→ Element and text location data:

BEGIN

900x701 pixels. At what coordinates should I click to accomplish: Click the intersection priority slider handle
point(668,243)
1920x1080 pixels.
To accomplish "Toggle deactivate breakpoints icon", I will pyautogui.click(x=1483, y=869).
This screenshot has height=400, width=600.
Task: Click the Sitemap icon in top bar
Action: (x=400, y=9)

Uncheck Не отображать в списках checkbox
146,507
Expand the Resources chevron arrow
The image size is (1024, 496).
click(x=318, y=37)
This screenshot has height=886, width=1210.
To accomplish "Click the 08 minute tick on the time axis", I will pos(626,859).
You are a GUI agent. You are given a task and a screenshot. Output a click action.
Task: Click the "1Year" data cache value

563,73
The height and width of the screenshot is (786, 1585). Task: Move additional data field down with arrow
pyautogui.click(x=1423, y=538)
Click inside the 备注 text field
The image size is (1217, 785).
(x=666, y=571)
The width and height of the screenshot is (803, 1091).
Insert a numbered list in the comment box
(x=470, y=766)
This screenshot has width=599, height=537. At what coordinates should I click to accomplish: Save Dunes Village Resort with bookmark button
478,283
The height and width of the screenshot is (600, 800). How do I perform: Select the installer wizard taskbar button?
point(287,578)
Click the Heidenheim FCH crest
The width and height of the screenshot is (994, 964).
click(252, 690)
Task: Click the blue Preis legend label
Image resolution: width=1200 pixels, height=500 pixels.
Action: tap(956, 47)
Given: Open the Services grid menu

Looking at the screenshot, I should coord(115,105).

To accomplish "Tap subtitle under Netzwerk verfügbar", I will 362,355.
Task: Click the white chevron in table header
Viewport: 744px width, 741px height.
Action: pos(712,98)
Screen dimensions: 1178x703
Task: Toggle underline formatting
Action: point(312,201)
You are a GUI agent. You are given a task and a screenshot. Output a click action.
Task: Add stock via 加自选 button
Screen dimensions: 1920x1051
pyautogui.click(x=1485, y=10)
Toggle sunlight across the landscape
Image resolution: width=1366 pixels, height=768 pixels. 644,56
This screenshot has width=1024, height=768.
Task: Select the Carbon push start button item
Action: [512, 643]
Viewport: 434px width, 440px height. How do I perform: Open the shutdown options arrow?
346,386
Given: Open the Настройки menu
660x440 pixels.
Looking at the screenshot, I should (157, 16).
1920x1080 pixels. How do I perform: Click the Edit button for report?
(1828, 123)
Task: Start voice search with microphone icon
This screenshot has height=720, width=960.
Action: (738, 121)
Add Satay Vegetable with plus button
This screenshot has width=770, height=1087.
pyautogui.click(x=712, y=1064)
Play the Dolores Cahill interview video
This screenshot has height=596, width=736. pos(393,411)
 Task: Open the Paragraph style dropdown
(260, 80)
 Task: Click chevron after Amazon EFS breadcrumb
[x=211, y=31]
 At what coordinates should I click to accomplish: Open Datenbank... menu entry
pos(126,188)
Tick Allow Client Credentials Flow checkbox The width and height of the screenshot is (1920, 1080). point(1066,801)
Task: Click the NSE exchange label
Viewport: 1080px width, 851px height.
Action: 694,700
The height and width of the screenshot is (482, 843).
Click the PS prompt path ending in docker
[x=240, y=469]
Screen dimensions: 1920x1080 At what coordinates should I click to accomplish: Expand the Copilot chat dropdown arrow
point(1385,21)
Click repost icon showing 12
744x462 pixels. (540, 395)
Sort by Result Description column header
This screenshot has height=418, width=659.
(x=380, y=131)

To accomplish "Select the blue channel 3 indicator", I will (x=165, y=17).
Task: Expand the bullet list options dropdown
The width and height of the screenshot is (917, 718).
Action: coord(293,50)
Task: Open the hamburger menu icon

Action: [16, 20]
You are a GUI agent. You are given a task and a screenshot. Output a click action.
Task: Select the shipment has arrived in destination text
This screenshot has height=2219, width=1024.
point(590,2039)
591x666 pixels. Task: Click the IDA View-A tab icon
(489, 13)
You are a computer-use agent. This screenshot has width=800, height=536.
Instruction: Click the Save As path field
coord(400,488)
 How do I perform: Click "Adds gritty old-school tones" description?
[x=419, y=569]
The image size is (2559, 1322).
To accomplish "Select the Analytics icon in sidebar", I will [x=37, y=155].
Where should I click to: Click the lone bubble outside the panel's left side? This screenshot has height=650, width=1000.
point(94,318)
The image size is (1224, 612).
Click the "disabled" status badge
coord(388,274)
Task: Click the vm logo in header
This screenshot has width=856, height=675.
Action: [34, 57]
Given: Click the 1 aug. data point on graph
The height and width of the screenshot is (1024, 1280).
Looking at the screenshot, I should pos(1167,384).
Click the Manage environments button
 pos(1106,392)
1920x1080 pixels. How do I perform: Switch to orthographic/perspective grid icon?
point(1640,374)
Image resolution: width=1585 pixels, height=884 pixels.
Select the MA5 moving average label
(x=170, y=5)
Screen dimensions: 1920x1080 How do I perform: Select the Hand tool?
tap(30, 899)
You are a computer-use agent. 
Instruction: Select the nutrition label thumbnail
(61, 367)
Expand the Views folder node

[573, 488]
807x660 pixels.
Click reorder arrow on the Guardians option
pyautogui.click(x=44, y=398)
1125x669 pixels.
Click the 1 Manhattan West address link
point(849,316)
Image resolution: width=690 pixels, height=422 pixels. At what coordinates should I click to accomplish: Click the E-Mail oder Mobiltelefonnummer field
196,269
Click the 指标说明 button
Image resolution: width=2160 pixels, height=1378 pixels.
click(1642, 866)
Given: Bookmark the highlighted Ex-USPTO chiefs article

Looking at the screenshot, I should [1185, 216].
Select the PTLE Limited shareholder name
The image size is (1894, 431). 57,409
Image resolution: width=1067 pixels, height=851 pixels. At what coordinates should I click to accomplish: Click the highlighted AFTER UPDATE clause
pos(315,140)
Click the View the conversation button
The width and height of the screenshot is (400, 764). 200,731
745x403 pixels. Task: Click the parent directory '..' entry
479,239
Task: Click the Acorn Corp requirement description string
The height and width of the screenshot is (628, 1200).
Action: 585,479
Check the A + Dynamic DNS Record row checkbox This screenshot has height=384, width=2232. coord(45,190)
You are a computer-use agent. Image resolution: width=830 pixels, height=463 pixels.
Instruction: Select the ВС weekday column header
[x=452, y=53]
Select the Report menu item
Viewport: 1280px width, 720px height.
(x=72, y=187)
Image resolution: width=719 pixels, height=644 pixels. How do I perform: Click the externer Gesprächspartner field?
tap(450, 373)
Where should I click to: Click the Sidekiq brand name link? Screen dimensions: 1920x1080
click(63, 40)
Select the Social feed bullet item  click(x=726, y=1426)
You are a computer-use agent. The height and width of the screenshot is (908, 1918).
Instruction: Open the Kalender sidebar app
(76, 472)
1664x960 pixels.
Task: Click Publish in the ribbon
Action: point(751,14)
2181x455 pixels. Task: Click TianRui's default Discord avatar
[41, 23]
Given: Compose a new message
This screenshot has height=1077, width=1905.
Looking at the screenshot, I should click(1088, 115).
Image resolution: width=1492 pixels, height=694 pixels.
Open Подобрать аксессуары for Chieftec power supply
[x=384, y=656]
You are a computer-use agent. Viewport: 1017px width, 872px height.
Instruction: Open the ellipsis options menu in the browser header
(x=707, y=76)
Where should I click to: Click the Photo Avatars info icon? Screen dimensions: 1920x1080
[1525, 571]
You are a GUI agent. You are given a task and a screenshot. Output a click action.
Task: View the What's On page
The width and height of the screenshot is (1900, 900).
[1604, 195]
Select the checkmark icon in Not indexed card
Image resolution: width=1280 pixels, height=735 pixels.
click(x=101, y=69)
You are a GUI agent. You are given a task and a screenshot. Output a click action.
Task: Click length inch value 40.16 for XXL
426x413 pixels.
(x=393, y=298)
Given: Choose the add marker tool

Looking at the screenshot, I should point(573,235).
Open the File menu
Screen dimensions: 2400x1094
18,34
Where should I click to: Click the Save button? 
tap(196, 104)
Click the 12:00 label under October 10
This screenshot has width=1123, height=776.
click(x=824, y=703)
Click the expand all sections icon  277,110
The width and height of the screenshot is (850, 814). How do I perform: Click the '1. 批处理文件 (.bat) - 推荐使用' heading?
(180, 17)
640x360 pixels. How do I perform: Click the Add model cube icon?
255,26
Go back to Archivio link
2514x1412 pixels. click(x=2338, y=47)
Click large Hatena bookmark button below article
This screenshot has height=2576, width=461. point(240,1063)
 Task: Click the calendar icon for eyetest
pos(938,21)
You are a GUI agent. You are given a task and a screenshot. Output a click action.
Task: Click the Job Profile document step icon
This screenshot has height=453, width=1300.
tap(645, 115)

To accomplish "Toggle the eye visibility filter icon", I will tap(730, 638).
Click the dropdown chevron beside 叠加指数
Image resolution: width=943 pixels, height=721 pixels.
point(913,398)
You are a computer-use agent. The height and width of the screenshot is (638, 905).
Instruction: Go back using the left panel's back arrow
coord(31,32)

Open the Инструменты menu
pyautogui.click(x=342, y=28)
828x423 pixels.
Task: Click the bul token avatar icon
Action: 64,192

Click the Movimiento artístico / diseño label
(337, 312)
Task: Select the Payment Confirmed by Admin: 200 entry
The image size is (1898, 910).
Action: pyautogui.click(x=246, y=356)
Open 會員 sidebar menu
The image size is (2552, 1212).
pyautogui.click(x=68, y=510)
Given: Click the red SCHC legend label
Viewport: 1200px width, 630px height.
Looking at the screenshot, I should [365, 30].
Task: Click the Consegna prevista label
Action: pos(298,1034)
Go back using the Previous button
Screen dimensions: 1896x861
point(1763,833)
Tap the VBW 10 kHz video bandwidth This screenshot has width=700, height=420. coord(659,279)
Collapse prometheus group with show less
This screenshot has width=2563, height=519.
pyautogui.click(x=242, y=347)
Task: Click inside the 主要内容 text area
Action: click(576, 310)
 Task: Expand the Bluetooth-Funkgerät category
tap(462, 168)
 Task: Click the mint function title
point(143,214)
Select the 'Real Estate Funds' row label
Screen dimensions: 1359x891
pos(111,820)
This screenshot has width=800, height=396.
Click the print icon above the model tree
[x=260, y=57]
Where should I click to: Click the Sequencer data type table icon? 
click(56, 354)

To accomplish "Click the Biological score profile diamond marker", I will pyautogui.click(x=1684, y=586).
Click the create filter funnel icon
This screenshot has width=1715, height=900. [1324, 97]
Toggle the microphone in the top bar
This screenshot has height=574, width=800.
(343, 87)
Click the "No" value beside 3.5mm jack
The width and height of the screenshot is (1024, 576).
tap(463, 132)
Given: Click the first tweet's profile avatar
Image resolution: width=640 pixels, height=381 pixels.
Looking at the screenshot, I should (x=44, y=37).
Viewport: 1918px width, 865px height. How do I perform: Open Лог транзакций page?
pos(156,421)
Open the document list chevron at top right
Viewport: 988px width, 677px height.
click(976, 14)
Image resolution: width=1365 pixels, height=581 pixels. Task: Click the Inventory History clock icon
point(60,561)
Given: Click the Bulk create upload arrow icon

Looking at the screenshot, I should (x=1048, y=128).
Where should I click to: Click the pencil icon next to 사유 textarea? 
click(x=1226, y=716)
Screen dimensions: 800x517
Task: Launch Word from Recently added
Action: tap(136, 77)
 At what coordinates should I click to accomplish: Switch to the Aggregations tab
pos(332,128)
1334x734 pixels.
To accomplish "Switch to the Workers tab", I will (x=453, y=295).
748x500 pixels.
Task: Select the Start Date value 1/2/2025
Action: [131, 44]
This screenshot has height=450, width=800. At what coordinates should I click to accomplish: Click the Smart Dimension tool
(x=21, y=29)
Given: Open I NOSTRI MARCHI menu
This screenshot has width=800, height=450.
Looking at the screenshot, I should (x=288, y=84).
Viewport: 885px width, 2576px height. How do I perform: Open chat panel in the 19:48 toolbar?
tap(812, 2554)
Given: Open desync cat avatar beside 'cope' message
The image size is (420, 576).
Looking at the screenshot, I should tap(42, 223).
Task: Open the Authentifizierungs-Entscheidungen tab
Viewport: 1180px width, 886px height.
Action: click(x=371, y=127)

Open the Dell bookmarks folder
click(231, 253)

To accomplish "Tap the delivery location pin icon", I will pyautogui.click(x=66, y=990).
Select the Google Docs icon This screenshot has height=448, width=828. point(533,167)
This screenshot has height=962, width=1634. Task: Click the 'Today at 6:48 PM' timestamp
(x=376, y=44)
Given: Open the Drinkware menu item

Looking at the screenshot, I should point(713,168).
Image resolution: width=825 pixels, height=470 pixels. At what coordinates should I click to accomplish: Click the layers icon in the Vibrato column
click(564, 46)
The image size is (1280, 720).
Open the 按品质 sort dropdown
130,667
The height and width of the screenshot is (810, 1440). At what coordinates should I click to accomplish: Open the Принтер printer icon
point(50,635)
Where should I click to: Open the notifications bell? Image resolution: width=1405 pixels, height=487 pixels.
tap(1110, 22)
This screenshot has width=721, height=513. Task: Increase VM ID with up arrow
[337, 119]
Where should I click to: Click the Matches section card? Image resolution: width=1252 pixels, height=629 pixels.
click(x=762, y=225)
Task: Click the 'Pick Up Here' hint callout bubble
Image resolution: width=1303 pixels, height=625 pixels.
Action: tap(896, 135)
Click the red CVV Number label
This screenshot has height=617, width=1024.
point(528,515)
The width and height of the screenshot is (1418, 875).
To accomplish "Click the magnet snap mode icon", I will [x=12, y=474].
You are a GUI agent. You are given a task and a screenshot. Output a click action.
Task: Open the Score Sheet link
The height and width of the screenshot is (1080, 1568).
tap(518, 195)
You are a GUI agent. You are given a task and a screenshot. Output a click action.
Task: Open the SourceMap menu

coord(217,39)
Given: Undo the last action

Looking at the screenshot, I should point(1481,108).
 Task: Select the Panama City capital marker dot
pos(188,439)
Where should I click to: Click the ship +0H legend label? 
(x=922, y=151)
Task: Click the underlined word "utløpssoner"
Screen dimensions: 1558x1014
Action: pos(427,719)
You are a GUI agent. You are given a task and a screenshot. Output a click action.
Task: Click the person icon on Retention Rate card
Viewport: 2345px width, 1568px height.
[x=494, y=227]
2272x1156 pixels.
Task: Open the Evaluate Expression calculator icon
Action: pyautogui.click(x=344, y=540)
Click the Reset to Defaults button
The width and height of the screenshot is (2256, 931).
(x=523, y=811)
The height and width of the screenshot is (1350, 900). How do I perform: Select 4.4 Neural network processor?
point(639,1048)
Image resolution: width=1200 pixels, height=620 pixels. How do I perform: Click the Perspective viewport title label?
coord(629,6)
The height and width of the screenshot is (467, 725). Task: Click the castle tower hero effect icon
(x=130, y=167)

END

→ OBJECTIVE:
Quote the rows between the line holding "You are a computer-use agent. Image" and the line holding "[1525, 571]", inclusive, reproducing each line without any change.

→ CORRECT OUTPUT:
You are a computer-use agent. Image resolution: width=830 pixels, height=463 pixels.
Instruction: Select the ВС weekday column header
[x=452, y=53]
Select the Report menu item
Viewport: 1280px width, 720px height.
(x=72, y=187)
Image resolution: width=719 pixels, height=644 pixels. How do I perform: Click the externer Gesprächspartner field?
tap(450, 373)
Where should I click to: Click the Sidekiq brand name link? Screen dimensions: 1920x1080
click(63, 40)
Select the Social feed bullet item  click(x=726, y=1426)
You are a computer-use agent. The height and width of the screenshot is (908, 1918).
Instruction: Open the Kalender sidebar app
(76, 472)
1664x960 pixels.
Task: Click Publish in the ribbon
Action: point(751,14)
2181x455 pixels. Task: Click TianRui's default Discord avatar
[41, 23]
Given: Compose a new message
This screenshot has height=1077, width=1905.
Looking at the screenshot, I should click(1088, 115).
Image resolution: width=1492 pixels, height=694 pixels.
Open Подобрать аксессуары for Chieftec power supply
[x=384, y=656]
You are a computer-use agent. Viewport: 1017px width, 872px height.
Instruction: Open the ellipsis options menu in the browser header
(x=707, y=76)
Where should I click to: Click the Photo Avatars info icon? Screen dimensions: 1920x1080
[1525, 571]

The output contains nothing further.